At the college, one associate professor made $48,000 plus benefits last year, and one full professor made $50,000 plus benefits.

Murdock said on Monday that when she became chancellor last year she instituted the “blue book commission,” a task force with representation from each campus, charged with analyzing academic policies, employee contracts and performance evaluations for each of the schools. The commission was to address equity issues across the campuses, but it is not yet ready to present a report to the university, she said.

Funding the McGregor building
While the college has had financial difficulty, McGregor in 2005 began plans to build a new $15 million facility at the northwest edge of Yellow Springs. Some have wondered how a new building for McGregor was financed while the campus just across the street was crumbling.

To fund the building the university secured $11,800,000 in municipal bonds through the Ohio Higher Education Facilities Commission in March 2006. However, the bonds were issued based on McGregor’s past financial performance, and are not tied to college resources or its ability to borrow.

“There is no lien on College real estate as a result of this bond issue,” wrote attorney William R. Groves of the firm Martin, Browne, Hull and Harper of Springfield, a lawyer for the university.

According to Cleveland attorney Barry Keefe, who is counsel for the OHEFC, bundled with McGregor’s bond package is approximately $2 million in refinanced bonds for improvements to the college campus facilities that were originally secured in 1997 and 2000. Improvements included renovations to Spalt Hall, President’s and West dorms and the powerplant, as well as construction of the townhouse dorms completed in 1988 and systems upgrades such as air conditioning and new computer lab equipment for nearly half of the buildings on the college campus.

The OHEFC bonds are tax-exempt bonds that are financed through National City Bank, which is backing the university’s ability to pay back the loans based on McGregor’s revenue, Keefe said. McGregor’s new facility is sufficient by itself to serve as collateral for the loan, he said.

“But no bank lends on the basis of taking a building, they want to ensure monthly payments based on the revenue of the borrower,” he said. “The university will have no problem making its payments back to the bank, and it should be in better shape now because it’s not being drained by the college anymore.”

While the university’s credit was of concern because of the subsidies the other campuses have funneled toward the college to balance the college’s budget, University Chancellor Toni Murdock said Monday, the college’s ability to meet its payroll was of more immediate concern.

Endowment mostly restricted
Regardless of what the other campuses are doing, some college adocates have asked why the university could not supplement the college budget with endowment funds to get the college through the budget-breaking five-year transition mandated by the board with the Renewal Plan in 2004.

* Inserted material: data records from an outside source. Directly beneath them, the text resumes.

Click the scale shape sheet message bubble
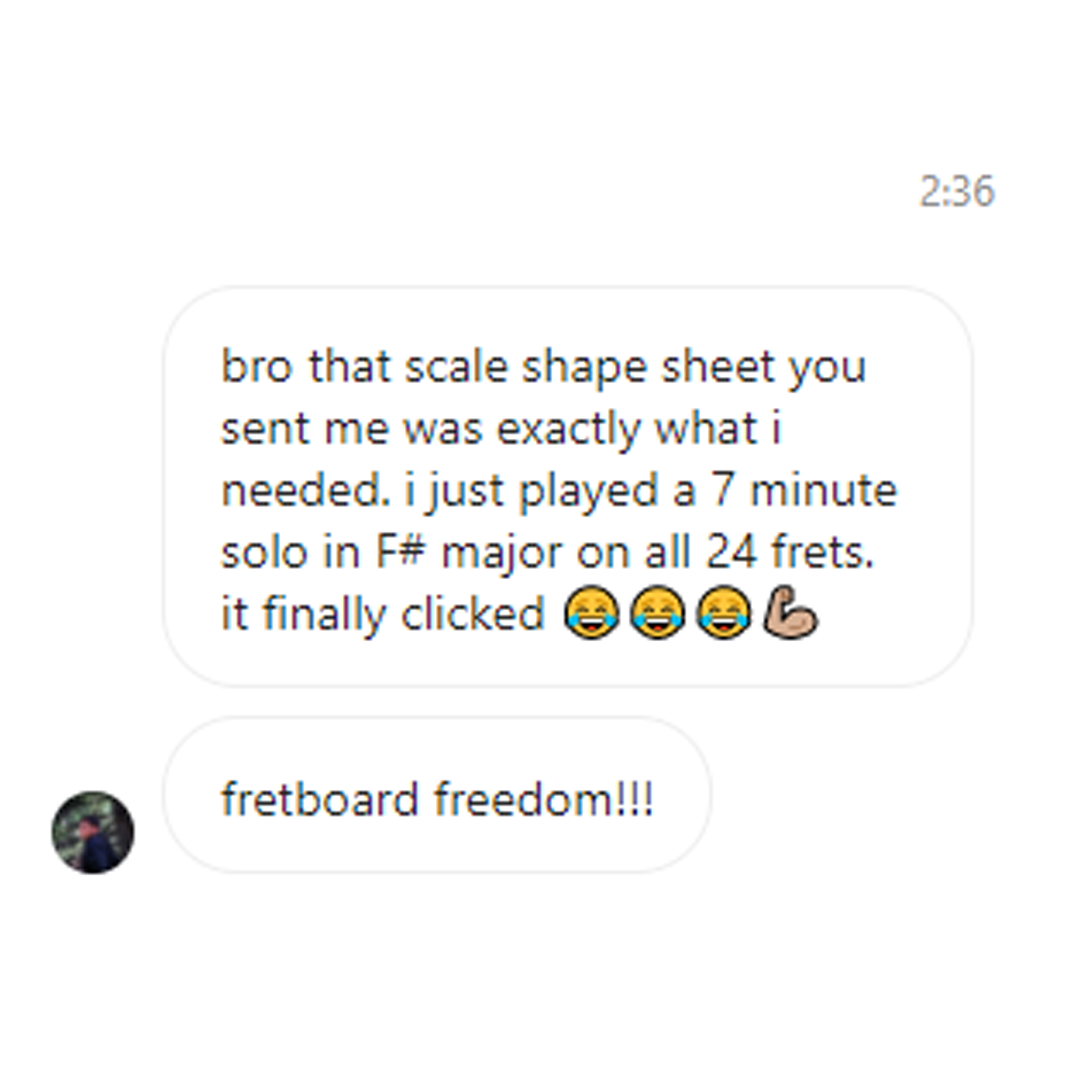Screen dimensions: 1080x1080 [568, 486]
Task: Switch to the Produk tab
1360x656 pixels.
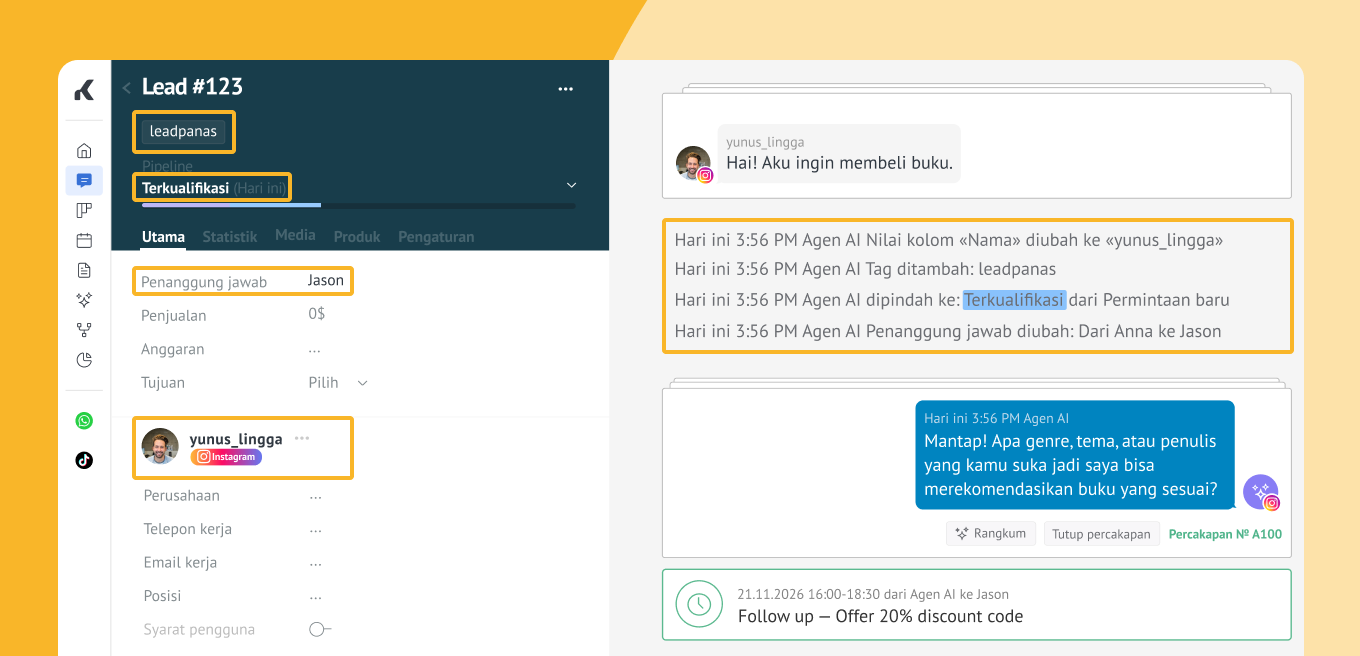Action: click(x=357, y=237)
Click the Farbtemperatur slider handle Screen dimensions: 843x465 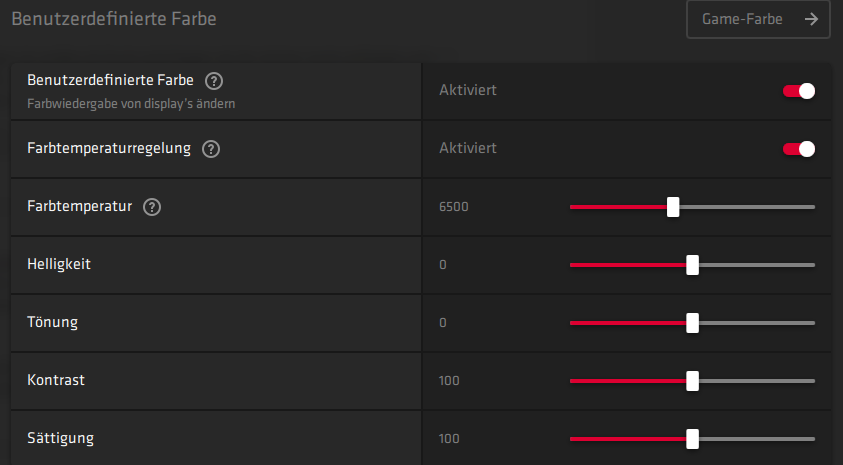[673, 207]
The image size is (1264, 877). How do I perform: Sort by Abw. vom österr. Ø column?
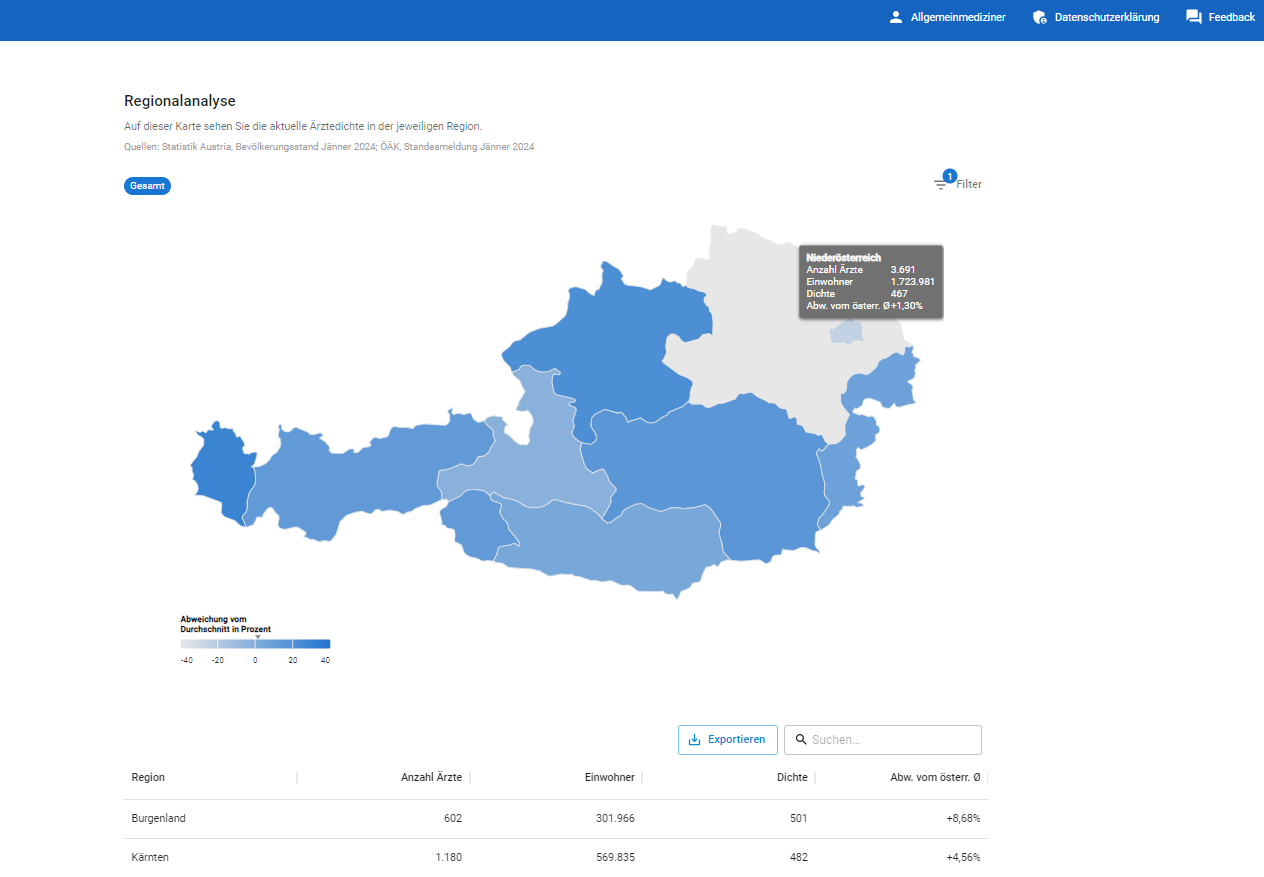935,778
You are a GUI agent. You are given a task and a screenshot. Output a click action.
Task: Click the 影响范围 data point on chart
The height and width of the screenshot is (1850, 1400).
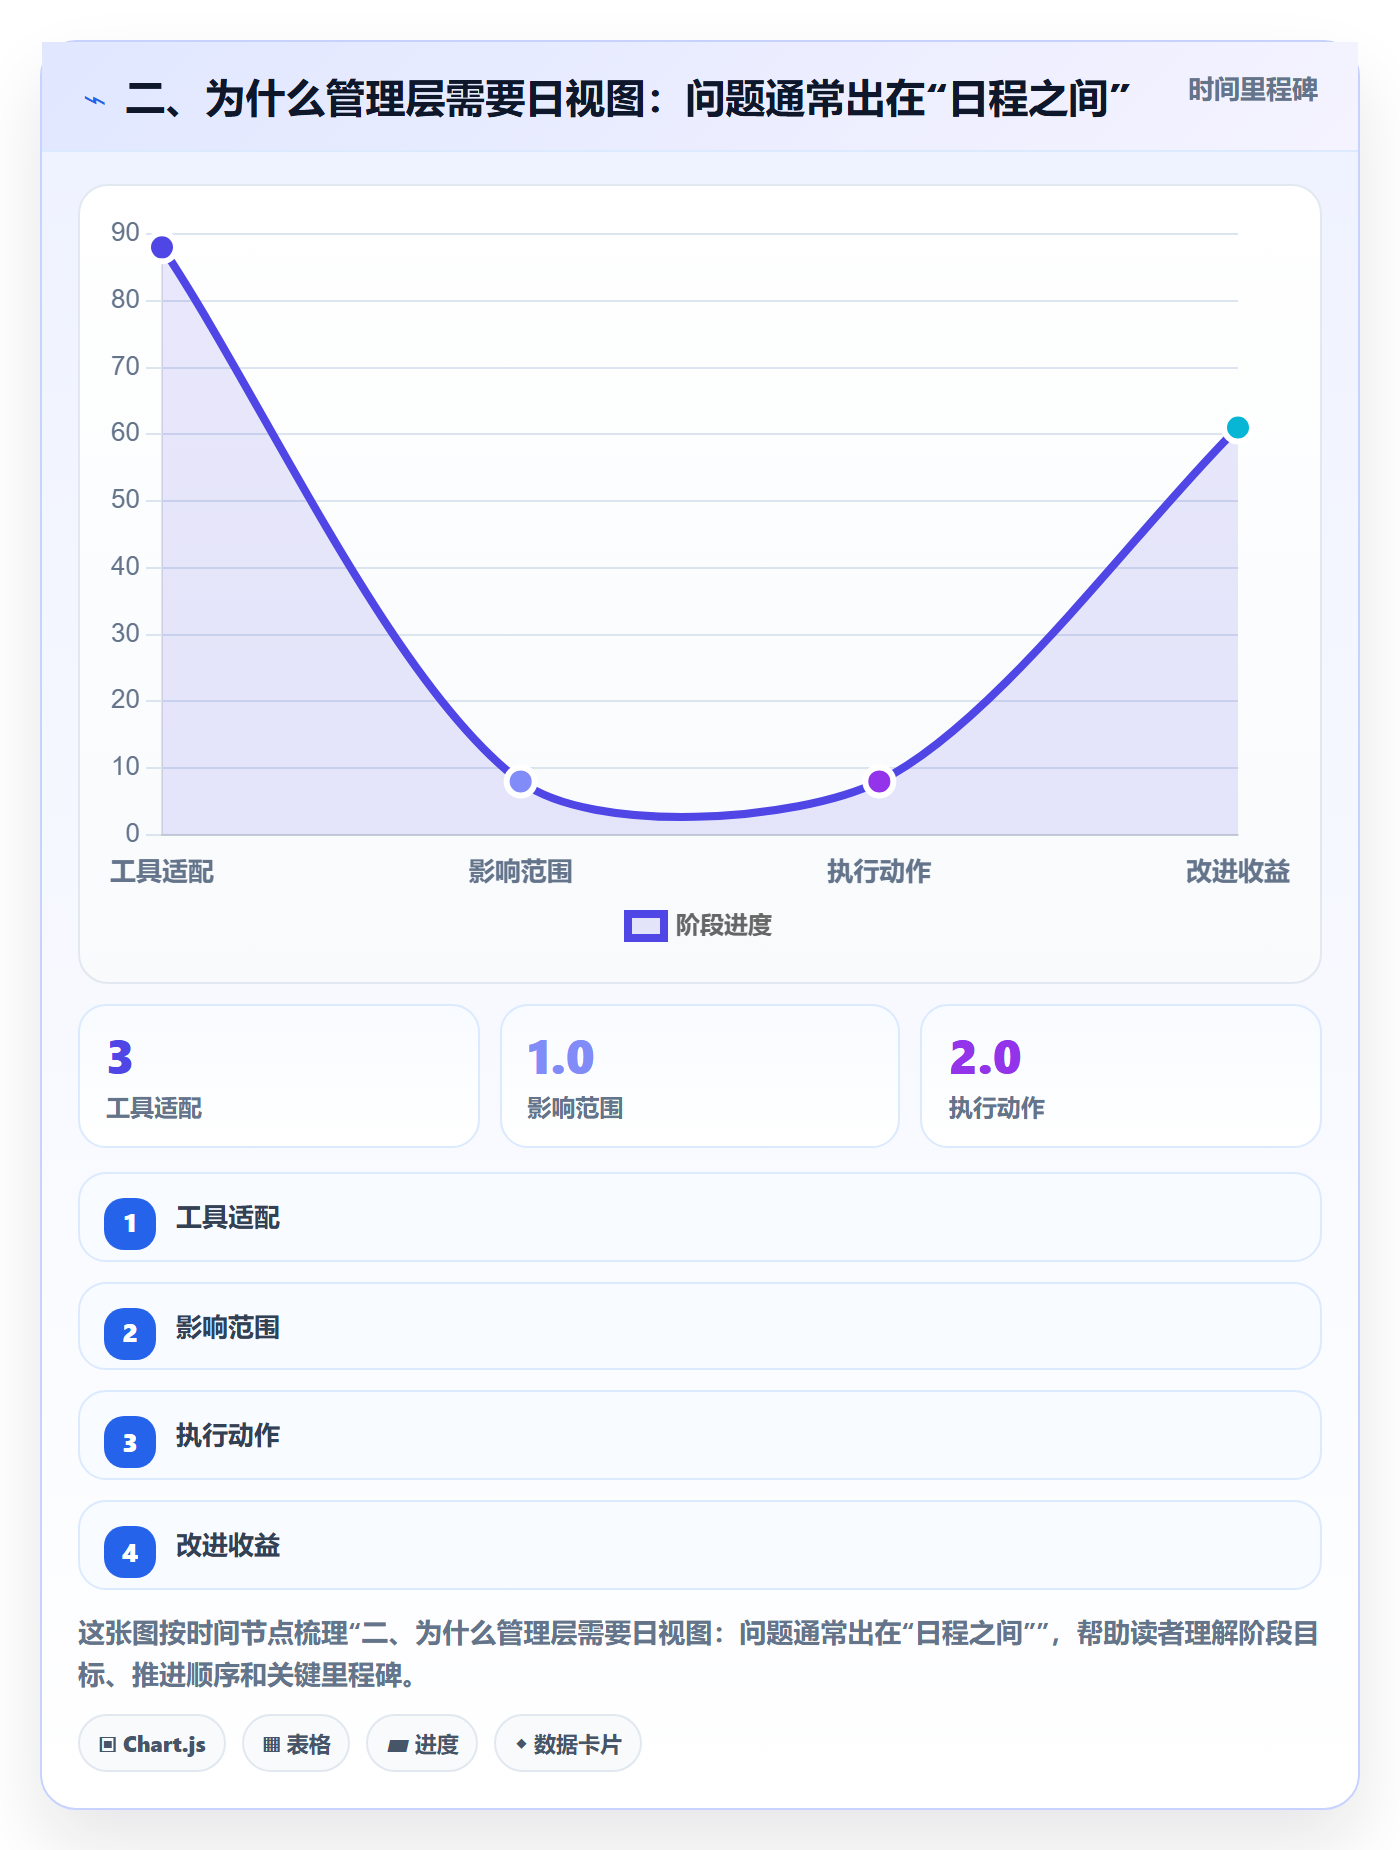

According to Tom Faecke, the university’s chief financial officer, though about 98 percent of the endowment belongs to the college, as opposed to the university, 61 percent of it is restricted for scholarships and 14 percent is restricted for other uses such as the library and Glen Helen. The annual gains on those restricted funds are also restricted to use in those particular areas, he said.

Of the annual gains made on the remaining 25 percent unrestricted funds, the university has a policy to budget just 5 percent for the college, while reinvesting the rest back into the endowment. According to Murdock, most universities consider it “good accounting” to budget just 5 percent and reinvest the rest.

In order to liquidate the principle endowment and use it for purposes other than what it was donated for, the university would need approval from the state, Murdock said.

“And I’m not sure how fruitful it would be to spend that principle,” she said. “If you look at the endowment, $30 million is not enough to get us through the next two to three years, and it would reduce the amount of money that is generated.”